Revolutionary eco-packaging has been developed in the past few years from a milk protein called “casein.” Resembling plastic film, casein-based material is actually 500 times better than plastic at keeping oxygen out and away from food products vulnerable to decomposition. What’s more, it’s completely biodegradable and edible! Some manufacturers are even discussing adding vitamins and probiotics, as well as flavoring to make the edible packaging nutritious and tasty. Casein-plastics stand as a great alternative to regular plastic packaging, but we must take care to ensure the milk protein is ethically sourced with proper consideration to prevent harm to animals.

PLA Polyesters

Polylactic acid is a polyester that can be made from the lactic acid in starchy plants like corn, wheat, beets and sugarcane. Like other plastic-alternative materials, PLA polyesters use agricultural byproducts readily available from the milling of plant materials, thus utilizing biodegradable source material while also cutting down on the amount of waste sent to landfills. PLA’s break down in 47 days in industrial composting conditions, and do not release toxins when incinerated. PLA is an incredibly versatile material which can be used to make household objects like coffee cups and shrink wrap, and also has applications in the medical and automotive fields.

PHA Polyesters

These polyesters are formed when a certain types of bacteria feed on sugar, creating a durable plastic-like substance that can be used to preserve food, as an additive in films and injection molded bottles, among other uses. While there are a few different types of PHAs, they all biodegrade in water and carbon dioxide in aerobic (oxygen-containing) or anaerobic (oxygen-free) composting environments. PHAs are currently somewhat expensive to make, as compared with plastics, but continued refining of the manufacturing process may lower costs in the years to come.
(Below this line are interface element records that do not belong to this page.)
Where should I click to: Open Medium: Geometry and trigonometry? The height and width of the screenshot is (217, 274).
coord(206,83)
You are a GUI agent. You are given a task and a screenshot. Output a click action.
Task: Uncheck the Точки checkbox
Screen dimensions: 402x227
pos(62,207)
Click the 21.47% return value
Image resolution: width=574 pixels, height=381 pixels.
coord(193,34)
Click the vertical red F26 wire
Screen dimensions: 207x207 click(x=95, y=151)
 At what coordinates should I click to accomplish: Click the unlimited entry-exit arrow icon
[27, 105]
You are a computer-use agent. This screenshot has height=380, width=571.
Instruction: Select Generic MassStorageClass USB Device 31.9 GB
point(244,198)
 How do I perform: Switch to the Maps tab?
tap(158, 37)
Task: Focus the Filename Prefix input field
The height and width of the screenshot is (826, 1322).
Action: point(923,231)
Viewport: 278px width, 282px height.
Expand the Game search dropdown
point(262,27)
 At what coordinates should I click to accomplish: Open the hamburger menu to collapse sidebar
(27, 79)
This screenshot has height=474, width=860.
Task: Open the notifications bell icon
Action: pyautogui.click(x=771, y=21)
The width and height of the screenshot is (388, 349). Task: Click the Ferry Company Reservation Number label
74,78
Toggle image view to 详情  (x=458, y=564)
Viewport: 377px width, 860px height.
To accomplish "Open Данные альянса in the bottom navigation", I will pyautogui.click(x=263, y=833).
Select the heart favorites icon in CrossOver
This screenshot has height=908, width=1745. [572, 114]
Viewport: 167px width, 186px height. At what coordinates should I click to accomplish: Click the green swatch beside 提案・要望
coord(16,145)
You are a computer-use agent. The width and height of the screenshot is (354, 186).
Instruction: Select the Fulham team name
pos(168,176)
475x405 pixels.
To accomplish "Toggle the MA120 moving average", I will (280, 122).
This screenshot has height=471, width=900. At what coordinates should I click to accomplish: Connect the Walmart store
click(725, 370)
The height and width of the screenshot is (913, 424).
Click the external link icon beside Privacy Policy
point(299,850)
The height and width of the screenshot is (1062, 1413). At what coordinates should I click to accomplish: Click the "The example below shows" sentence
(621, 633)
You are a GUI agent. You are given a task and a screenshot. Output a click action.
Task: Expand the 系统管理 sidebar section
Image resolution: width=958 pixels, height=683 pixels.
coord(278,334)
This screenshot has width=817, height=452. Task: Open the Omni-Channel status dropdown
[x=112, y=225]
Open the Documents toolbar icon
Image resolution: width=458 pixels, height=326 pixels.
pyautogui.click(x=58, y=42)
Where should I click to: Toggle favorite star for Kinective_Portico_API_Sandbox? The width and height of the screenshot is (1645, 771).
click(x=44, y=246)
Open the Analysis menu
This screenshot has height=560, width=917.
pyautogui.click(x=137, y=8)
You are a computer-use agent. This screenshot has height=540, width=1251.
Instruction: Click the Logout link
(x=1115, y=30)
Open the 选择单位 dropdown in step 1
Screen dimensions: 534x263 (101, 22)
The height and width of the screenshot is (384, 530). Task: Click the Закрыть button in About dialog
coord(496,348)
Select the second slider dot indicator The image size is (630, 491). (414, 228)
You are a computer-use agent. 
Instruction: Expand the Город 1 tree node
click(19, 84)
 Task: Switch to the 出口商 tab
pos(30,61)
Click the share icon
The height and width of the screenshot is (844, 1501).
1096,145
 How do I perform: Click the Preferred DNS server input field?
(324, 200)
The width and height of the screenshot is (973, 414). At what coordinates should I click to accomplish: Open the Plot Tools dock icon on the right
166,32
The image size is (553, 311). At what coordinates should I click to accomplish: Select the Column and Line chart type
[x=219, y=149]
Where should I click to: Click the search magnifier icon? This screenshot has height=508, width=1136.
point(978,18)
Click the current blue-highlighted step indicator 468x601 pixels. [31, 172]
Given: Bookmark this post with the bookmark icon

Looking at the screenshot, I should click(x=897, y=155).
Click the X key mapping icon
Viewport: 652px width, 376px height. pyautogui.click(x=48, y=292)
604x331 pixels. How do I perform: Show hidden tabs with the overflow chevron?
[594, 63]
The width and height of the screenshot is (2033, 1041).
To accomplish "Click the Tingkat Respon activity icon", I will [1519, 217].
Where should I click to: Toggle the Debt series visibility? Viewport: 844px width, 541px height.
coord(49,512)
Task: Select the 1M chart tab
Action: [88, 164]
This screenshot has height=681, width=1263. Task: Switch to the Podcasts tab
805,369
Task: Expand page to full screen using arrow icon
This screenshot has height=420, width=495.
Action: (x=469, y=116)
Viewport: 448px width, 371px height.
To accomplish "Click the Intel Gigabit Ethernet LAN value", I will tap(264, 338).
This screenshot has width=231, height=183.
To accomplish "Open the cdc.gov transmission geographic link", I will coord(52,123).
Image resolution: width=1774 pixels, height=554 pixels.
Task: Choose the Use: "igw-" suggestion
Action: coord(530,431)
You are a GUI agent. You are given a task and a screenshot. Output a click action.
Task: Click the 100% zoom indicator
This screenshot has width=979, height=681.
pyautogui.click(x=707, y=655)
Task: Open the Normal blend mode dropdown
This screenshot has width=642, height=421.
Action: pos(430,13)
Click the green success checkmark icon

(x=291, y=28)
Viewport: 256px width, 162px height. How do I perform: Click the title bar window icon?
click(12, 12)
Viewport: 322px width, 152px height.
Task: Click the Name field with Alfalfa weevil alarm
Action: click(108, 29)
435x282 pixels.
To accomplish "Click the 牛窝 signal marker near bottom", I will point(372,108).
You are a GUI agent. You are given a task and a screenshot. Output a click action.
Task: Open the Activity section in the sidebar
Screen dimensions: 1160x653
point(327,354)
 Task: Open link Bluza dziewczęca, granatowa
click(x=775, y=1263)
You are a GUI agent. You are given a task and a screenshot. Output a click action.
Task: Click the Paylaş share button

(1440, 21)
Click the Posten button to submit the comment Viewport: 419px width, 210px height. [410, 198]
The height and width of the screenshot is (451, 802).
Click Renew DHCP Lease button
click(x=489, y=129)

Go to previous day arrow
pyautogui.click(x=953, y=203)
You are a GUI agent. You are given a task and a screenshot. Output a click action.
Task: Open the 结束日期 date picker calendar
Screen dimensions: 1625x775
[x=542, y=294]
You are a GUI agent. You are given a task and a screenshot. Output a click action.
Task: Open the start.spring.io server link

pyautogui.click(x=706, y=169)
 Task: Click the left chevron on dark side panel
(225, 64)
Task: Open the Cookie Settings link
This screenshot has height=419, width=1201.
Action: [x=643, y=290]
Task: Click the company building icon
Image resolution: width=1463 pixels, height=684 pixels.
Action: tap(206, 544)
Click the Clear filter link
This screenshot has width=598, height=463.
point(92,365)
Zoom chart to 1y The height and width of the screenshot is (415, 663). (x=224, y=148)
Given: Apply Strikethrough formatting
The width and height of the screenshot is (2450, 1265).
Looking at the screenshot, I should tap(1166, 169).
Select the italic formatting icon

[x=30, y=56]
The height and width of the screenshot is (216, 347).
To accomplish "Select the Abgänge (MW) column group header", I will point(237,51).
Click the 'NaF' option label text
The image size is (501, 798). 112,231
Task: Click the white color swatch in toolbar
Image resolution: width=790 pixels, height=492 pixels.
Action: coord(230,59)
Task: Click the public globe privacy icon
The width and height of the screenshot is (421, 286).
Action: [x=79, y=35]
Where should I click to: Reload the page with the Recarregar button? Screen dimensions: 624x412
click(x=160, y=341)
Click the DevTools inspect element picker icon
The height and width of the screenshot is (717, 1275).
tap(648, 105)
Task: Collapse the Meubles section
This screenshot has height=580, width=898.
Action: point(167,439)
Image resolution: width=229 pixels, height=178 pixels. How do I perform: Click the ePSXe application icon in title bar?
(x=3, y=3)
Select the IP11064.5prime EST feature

These eco-materials present us with some truly amazing, environmentally-friendly alternatives to the usual petroleum-based packaging that can leach toxins into land and waterways, and become trash that sticks around for hundreds of years. We expect to see even more innovation along these lines in the near future. But in the meanwhile, the majority of packaging materials still include petroleum products of some kind. This means we must keep up the fight, urging legislators and policy-makers to make recycling a priority, and tackling the problems associated with the waste we continue to create as a global community.